**** Supplied text

The geometric, grey scale as well as texture features extracted directly from the greyscale image of the defective region have different orders of magnitude, which is detrimental to feature selection and defect classification, and requires standardization of the raw data. The Auto Scaling method, i.e. standard deviation standardization, is utilized. The standardized feature data satisfy the standard normal distribution with mean 0 and standard deviation 1, and the standardization formula is: (22) ${\begin{matrix} x_{i j}^{*} = \frac{x_{i j} - m_{j}}{s_{j}}, i = 1, 2, \dots, n, j = 1, 2, \dots, d \\ m_{j} = \frac{1}{n} \sum_{i = 1}^{n} x_{i j} \\ s_{j} = \sqrt{\frac{1}{n - 1} \sum_{i = 1}^{n} {(x_{i j} - m_{j})}^{2}} \end{matrix}$ where n denotes the number of samples, d denotes the number of feature dimensions, m_j denotes the sample mean of feature j, and s_j denotes the sample standard deviation of feature j.

3.2

Experimental analysis

Five scratched (Sc) and five inclusion (In) defects were taken for feature extraction experiments, and the results are shown in Fig. 2, in which Fig. 2(a) is the extracted geometric feature parameters, Fig. 2(b) is the gray-scale feature parameters, and Fig. 2(c) is the texture feature parameters. From the figure, it can be seen that the defective region feature extraction algorithm used in this paper can effectively extract the defective features on the surface of the semiconductor material, and because of the standardization of the feature parameters in this paper, the feature data all satisfy the standard normal distribution characteristics with a mean value of 0 and a standard deviation of 1. At the same time, different kinds of uniform eigenvalues, the numerical difference is large, for example, in Figure 2(a), scratches 1 and inclusions 1 target area perimeter P standardized for 0.26 and 1.39, respectively, there is a significant difference. Therefore, using the difference between different types of defects on the same feature, the identification and classification of defect types can be carried out.

4

Machine learning-based defect recognition

4.1

Modeling

Based on the TensorFlow machine learning framework, a model for recognizing semiconductor material surface defects has been established [23]. The features are selected through network self-training, and the convolution operation is used to improve the efficiency of machine neural network model operation and enhance the performance of model training. The use of weight sharing not only improves the model’s training speed, but also strengthens its defect recognition function.Convolutional neural network modeling mainly includes input layer modeling, convolutional layer modeling, activation function modeling, pooling layer modeling, and fully connected layer modeling.

The main role of the convolution operation is to perform feature extraction and get the feature map. The convolutional modeling is: (23) $W_{2} = \frac{W_{1} - F + 2 P}{S} + 1$

Where: W₂ is the output feature image size. W₁ is the input feature image size. F is the convolution kernel size. S is the step size. P is padding size, fill pixels.

The role of activation function modeling is mainly to nonlinearize the single linear feature after convolution operation to make it closer to the actual feature model. The excitation function is chosen as LeakyReLU function, which converges rapidly and effectively avoids neuron inactivation, and is mathematically modeled as: (24) $f (x) = \max (0.1 x, x) = {\begin{array}{l} 0.1 x (x < 0) \\ x (x \geq 0) \end{array}$

Where: x is the upper level output value. f(x) is the lower layer input value.

********
**** Data lines

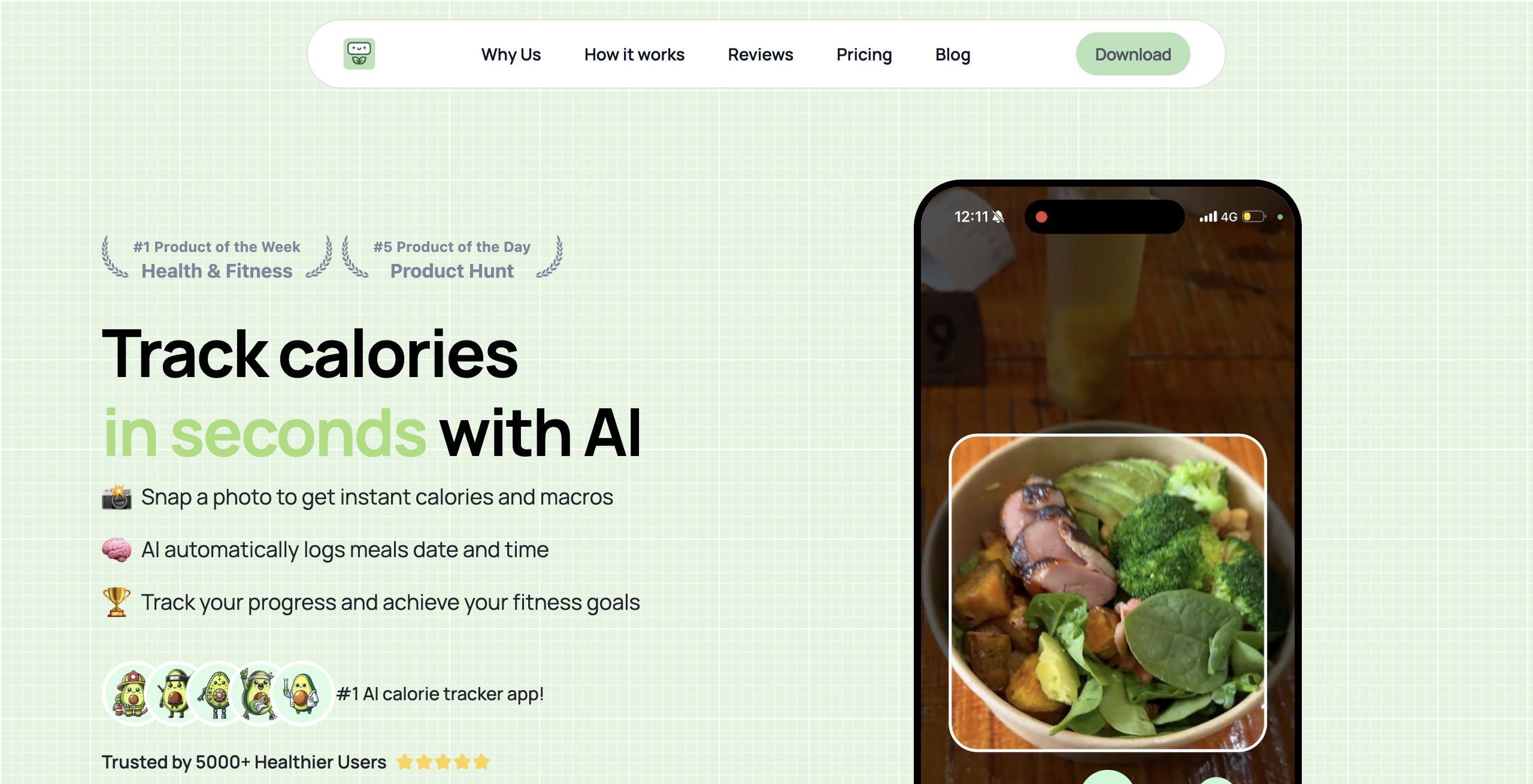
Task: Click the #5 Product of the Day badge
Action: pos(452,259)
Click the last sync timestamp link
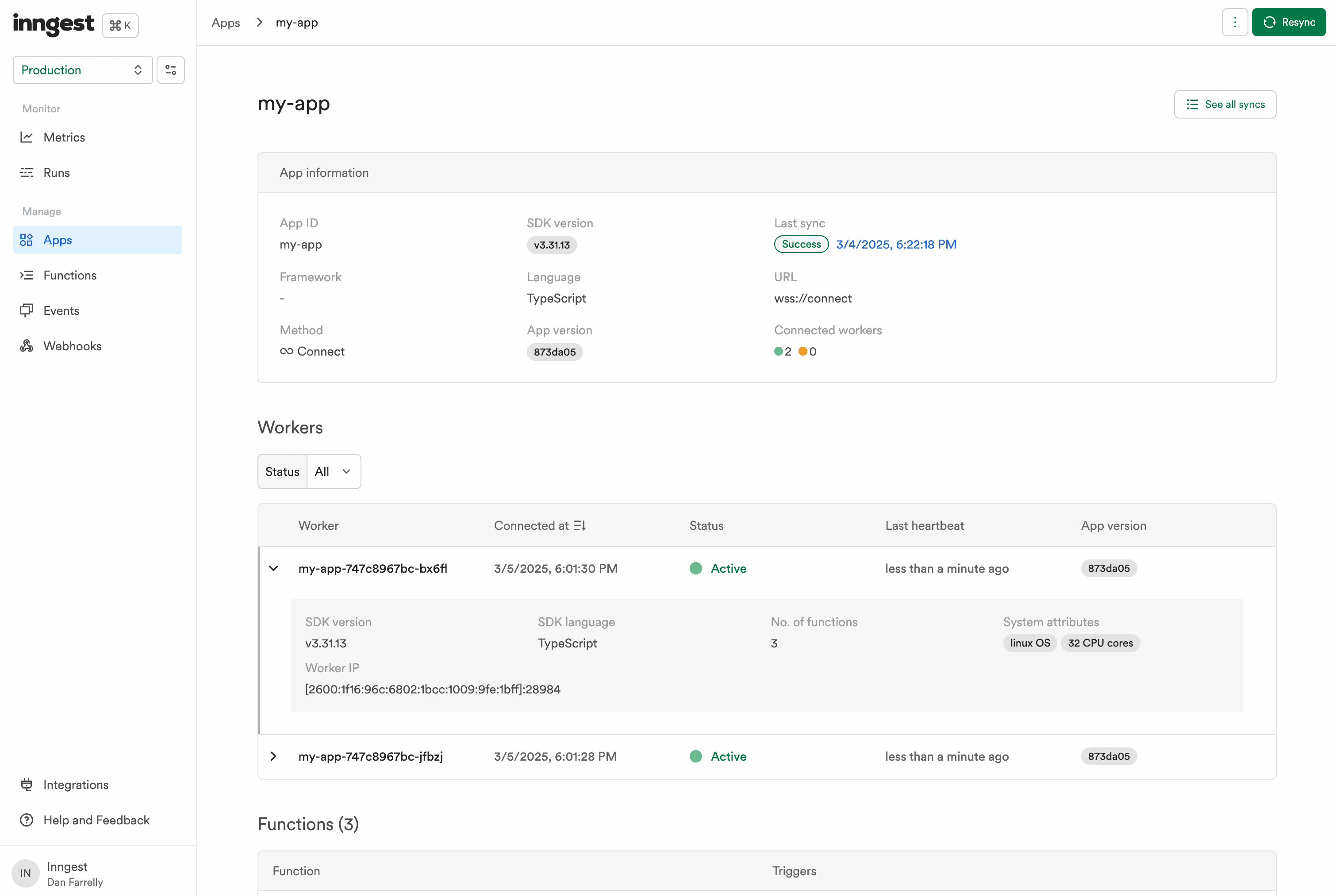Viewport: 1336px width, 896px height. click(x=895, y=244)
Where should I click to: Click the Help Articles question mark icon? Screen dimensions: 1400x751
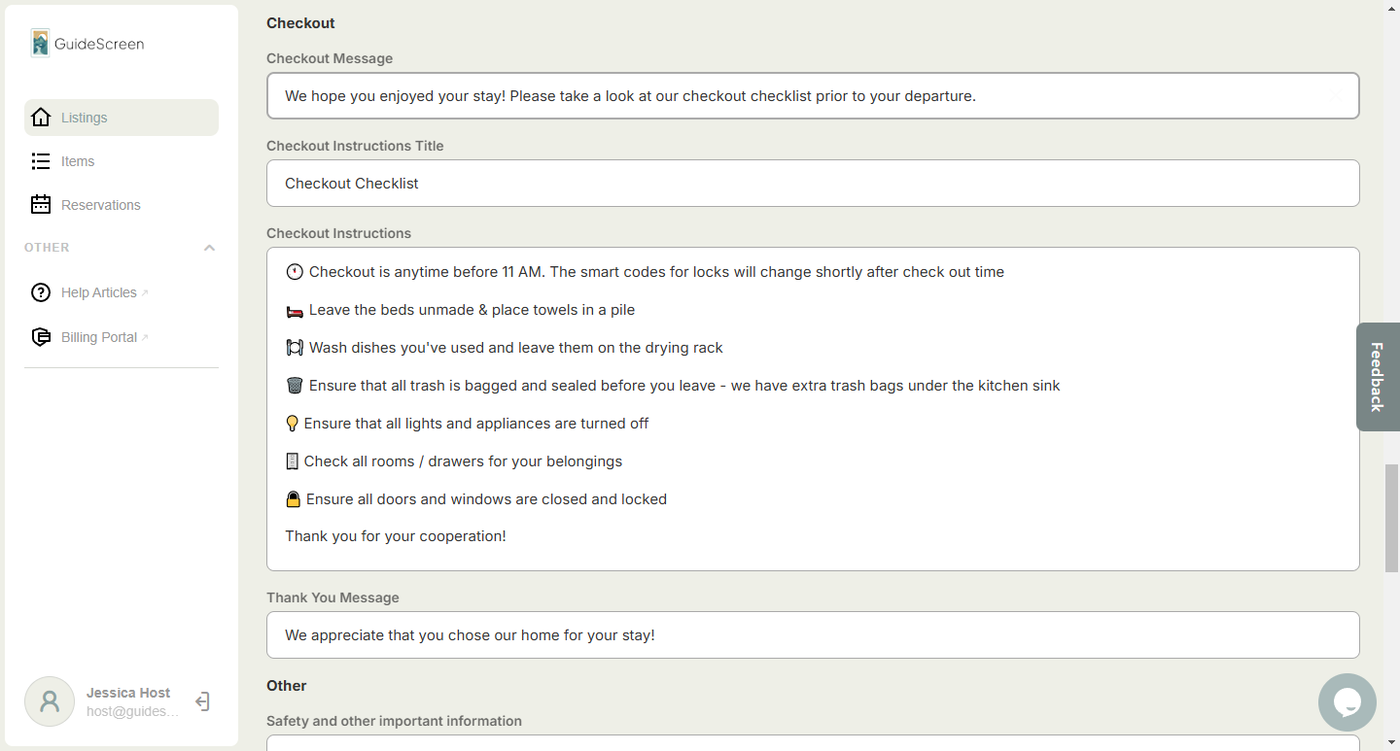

********

The tasks >>
**1)** Answer from the semiconductor defect text:
(a) Which method is used to standardize the raw feature data?
(b) What are the standardized perimeter P values for scratch 1 and inclusion 1?
(c) Which function is chosen as the excitation function?
**2)** Write out everything in the semiconductor defect text from "The role of" down to "layer input value.".
Use only the semiconductor defect text for your answers.

Results for the exercise >>
**1)**
(a) The Auto Scaling method, i.e. standard deviation standardization.
(b) 0.26 for scratch 1 and 1.39 for inclusion 1.
(c) The LeakyReLU function.

**2)**
The role of activation function modeling is mainly to nonlinearize the single linear feature after convolution operation to make it closer to the actual feature model. The excitation function is chosen as LeakyReLU function, which converges rapidly and effectively avoids neuron inactivation, and is mathematically modeled as: (24) $f (x) = \max (0.1 x, x) = {\begin{array}{l} 0.1 x (x < 0) \\ x (x \geq 0) \end{array}$

Where: x is the upper level output value. f(x) is the lower layer input value.